◆ **Task instructions**
Which lines run from the one containing "How do I perform: Toggle" to the end of the records? Write them out exactly, both ends included, and nothing else.

◆ **Extracted entries**

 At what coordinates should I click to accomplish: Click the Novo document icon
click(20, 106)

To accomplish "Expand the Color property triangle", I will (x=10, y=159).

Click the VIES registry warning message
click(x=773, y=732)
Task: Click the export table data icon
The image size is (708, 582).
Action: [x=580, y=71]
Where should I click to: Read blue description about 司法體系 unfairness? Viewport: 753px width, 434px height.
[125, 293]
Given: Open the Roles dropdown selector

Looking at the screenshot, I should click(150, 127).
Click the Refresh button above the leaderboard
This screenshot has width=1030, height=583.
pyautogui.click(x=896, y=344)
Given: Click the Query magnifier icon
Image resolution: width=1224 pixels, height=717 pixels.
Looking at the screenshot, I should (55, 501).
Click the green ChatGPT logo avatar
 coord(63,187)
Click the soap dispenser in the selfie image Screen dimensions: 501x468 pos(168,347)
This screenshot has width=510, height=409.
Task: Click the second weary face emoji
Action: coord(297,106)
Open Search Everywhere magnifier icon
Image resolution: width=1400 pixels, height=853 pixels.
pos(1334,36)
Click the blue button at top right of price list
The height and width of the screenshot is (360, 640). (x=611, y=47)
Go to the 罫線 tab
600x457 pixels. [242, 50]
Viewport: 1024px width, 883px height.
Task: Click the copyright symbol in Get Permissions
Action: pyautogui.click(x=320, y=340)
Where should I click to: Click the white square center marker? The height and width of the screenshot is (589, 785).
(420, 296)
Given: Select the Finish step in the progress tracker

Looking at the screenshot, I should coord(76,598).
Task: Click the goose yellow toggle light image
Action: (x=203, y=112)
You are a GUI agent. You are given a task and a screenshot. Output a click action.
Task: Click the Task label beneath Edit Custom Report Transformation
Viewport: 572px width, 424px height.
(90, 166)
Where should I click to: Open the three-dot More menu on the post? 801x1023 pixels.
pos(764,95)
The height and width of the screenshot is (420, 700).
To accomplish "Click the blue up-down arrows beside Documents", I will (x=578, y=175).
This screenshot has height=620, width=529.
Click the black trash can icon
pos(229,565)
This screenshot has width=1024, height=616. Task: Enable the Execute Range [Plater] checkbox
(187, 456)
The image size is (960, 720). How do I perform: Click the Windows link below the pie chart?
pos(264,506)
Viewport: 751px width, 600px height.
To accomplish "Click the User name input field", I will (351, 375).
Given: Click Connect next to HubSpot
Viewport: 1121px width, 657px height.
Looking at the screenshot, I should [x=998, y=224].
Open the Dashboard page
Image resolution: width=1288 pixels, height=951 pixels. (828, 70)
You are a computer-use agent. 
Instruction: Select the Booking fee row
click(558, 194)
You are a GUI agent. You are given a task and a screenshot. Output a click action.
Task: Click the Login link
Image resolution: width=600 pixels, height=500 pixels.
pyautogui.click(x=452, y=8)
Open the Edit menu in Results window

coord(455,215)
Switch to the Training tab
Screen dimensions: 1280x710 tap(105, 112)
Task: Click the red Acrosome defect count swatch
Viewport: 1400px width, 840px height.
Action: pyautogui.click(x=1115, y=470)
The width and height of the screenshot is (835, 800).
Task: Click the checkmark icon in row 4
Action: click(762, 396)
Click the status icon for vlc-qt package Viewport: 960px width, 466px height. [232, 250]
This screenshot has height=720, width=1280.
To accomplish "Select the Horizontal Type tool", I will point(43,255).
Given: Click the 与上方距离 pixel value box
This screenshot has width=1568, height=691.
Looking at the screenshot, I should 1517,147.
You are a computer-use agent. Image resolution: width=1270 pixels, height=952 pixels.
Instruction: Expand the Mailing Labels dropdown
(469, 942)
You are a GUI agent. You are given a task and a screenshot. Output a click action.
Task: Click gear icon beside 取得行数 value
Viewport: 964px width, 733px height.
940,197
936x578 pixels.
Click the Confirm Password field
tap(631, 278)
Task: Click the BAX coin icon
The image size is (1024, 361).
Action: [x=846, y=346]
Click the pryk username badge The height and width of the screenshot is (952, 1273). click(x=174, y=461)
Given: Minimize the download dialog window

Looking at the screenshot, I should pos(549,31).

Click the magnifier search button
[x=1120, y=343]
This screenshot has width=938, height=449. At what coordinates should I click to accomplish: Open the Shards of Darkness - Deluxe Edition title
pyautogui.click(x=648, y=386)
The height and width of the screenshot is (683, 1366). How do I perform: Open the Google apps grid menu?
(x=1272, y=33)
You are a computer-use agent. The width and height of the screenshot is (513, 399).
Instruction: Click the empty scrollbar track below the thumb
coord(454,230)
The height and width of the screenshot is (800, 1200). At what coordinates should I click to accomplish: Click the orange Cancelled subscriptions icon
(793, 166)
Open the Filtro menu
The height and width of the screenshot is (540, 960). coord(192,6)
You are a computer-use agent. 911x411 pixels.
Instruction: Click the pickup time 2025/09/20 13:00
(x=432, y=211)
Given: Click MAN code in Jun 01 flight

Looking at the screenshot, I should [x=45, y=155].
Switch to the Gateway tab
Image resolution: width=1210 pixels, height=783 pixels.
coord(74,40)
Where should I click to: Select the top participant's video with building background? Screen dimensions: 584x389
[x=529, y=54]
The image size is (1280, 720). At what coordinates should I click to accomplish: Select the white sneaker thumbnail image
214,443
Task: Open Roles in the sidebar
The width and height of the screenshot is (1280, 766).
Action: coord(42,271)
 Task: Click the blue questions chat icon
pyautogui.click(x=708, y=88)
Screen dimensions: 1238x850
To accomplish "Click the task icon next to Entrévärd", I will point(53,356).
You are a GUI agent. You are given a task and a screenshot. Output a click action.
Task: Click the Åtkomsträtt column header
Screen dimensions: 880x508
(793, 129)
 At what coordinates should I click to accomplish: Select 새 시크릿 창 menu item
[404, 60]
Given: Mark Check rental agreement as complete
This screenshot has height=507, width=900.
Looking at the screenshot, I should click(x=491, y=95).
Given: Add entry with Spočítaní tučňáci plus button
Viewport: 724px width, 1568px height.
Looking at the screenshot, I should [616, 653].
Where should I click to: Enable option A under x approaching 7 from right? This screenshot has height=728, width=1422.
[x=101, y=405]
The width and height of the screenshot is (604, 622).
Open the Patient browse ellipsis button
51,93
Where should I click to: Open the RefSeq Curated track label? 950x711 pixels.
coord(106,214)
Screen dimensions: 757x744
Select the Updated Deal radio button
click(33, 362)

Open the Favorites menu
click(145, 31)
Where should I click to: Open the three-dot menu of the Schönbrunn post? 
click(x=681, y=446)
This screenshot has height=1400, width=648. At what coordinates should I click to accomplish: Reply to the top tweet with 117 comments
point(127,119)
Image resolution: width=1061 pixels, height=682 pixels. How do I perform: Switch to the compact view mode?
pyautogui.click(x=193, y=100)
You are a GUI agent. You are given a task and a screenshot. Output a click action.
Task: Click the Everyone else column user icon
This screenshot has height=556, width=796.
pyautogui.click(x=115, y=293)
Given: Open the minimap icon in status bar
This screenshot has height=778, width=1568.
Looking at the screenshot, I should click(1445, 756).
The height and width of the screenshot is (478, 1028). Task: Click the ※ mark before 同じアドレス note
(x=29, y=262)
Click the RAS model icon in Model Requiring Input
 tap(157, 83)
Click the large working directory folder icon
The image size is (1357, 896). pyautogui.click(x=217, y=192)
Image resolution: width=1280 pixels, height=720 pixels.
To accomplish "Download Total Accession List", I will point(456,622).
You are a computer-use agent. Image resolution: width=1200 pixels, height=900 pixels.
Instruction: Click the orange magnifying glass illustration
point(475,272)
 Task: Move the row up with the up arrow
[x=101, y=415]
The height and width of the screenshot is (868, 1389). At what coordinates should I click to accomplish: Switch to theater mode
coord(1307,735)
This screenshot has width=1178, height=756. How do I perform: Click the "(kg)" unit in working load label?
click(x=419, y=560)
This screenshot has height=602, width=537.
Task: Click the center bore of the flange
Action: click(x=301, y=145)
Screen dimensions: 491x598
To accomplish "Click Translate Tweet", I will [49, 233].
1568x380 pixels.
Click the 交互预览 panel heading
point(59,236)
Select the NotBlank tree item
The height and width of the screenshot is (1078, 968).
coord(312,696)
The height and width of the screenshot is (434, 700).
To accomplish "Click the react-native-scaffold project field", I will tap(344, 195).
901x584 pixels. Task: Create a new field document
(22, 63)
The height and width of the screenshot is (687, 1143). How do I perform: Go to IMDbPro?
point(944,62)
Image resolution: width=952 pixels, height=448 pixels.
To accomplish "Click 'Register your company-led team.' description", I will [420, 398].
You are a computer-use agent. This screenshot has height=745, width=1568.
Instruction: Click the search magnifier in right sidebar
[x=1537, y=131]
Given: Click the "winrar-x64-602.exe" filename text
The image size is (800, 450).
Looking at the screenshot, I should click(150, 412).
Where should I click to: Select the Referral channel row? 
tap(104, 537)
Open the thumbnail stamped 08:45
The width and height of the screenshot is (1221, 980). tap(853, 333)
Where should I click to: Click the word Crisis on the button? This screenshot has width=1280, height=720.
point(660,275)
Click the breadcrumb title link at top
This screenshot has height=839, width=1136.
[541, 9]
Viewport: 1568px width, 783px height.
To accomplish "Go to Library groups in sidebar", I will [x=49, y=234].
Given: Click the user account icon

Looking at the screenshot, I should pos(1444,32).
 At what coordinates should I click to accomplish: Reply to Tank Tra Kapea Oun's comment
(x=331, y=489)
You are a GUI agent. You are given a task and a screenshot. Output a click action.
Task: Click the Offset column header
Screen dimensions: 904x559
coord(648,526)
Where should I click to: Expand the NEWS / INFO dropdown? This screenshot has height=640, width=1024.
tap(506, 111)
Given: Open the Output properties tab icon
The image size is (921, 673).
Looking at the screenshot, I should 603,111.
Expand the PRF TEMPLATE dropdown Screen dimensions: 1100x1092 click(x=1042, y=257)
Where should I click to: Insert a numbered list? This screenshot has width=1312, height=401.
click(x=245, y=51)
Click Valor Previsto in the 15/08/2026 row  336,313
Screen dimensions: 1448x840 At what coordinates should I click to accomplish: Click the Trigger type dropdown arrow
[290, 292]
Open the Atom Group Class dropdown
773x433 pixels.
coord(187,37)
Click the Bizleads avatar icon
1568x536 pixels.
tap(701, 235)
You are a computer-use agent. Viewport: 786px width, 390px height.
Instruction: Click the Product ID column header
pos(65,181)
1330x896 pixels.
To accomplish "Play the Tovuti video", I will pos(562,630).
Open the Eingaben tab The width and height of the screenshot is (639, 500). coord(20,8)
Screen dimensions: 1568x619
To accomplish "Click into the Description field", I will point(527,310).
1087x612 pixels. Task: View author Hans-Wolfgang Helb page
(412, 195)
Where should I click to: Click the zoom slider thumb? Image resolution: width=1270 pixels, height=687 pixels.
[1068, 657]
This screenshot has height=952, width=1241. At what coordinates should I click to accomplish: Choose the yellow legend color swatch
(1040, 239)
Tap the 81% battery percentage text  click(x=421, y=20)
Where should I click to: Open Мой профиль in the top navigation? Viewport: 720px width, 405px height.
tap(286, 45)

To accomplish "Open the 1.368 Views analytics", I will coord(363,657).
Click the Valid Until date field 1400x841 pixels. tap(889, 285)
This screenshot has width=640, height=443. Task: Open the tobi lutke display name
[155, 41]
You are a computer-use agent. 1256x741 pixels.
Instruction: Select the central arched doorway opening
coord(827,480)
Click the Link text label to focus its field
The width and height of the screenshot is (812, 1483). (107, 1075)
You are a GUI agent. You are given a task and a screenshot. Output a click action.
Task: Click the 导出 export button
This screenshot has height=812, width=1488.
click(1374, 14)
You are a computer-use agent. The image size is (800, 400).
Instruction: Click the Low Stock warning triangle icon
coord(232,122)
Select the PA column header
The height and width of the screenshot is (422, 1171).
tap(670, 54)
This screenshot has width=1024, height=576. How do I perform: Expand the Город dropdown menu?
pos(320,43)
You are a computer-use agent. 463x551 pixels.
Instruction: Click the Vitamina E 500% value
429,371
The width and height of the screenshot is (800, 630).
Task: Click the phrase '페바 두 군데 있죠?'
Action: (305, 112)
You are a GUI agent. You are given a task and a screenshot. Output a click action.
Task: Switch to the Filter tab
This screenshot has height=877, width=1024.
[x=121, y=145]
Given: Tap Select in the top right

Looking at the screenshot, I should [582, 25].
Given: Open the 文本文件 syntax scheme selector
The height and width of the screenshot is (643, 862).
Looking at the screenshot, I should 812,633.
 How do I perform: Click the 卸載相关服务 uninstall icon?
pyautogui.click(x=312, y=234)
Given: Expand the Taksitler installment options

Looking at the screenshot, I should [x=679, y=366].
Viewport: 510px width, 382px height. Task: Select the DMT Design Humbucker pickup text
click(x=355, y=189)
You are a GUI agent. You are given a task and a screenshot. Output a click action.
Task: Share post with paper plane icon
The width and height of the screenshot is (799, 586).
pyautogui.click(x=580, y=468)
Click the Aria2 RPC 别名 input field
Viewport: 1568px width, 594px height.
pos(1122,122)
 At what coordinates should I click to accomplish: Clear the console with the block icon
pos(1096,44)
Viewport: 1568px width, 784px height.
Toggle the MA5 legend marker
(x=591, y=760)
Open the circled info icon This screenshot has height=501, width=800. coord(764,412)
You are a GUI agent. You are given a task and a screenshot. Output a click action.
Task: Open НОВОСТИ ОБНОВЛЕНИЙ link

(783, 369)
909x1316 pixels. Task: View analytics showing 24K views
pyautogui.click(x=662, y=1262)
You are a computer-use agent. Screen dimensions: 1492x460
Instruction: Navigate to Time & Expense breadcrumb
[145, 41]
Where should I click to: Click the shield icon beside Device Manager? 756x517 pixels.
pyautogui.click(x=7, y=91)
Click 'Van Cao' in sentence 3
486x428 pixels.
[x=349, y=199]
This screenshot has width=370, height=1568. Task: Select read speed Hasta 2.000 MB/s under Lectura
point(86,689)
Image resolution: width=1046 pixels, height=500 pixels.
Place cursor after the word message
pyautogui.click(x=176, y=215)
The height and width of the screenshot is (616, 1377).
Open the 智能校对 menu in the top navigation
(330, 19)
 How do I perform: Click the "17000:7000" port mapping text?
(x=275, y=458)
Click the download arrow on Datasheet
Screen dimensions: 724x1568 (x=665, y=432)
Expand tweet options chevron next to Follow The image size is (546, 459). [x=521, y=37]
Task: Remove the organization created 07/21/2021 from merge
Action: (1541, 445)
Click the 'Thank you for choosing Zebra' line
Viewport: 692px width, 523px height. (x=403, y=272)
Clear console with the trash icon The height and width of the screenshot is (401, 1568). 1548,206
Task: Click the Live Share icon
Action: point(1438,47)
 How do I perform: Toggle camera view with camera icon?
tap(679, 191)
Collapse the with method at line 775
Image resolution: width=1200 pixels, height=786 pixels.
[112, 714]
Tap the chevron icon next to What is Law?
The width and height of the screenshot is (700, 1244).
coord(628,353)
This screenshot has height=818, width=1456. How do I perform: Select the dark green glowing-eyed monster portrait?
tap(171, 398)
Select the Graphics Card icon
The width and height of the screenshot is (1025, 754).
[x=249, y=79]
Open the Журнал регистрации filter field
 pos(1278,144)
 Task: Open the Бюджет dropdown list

◆ **Task solution**
 How do I perform: Toggle camera view with camera icon?
tap(679, 191)
Collapse the with method at line 775
Image resolution: width=1200 pixels, height=786 pixels.
[112, 714]
Tap the chevron icon next to What is Law?
The width and height of the screenshot is (700, 1244).
coord(628,353)
This screenshot has height=818, width=1456. How do I perform: Select the dark green glowing-eyed monster portrait?
tap(171, 398)
Select the Graphics Card icon
The width and height of the screenshot is (1025, 754).
[x=249, y=79]
Open the Журнал регистрации filter field
 pos(1278,144)
 Task: Open the Бюджет dropdown list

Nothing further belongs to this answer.